El médico que rastreó el último gran brote de hantavirus en la Patagonia: “No tiene potencial pandémico” El médico chileno Gaspar Domínguez es uno de los expertos que mejor conoce el hantavirus que está en el centro de la atención mundial tras el brote en el crucero MV Hondius. Este especialista en salud pública coordinó, junto a las autoridades argentinas, la respuesta al brote de hantavirus de 2019 en la localidad de Epuyén, en la Patagonia, el que más se parece a la situación actual.

En aquella ocasión, la misma variante que se transmite entre personas — el Andes virus (ANDV)— infectó a 34 individuos de varias localidades y 11 de ellos fallecieron (con un 30% de letalidad).
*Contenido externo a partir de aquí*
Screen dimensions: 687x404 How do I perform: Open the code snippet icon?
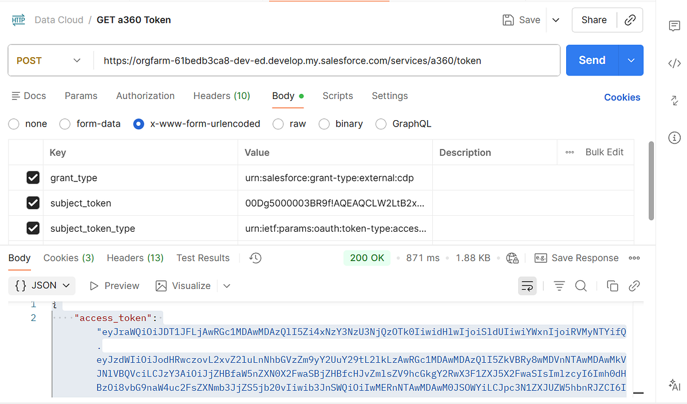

La reconstrucción de los nexos epidemiológicos y el estudio de secuenciación genómica de los ANDV involucrados permitieron reconstruir lo sucedido.

Todo arrancó en una fiesta familiar en la que los invitados compartían mate. La limitada capacidad de propagación del virus facilitó el rápido control del brote, una característica que —según Domínguez— hace altamente improbable que este sea el inicio de una nueva pandemia.

Como experto que ha trabajado en un gran brote de hantavirus de los Andes sobre el terreno, ¿coincide en que, por su capacidad de propagación, es muy improbable que se repita lo que pasó con el coronavirus? Sí.

El virus Andes, que es el que tenemos aquí en Sudamérica, en Argentina y Chile, es el único de todos los virus hanta que tiene probada transmisibilidad entre humanos. Por eso no me extraña que a algunos expertos del hemisferio norte les parezca esto sumamente raro, porque es algo que no existe en el hemisferio norte.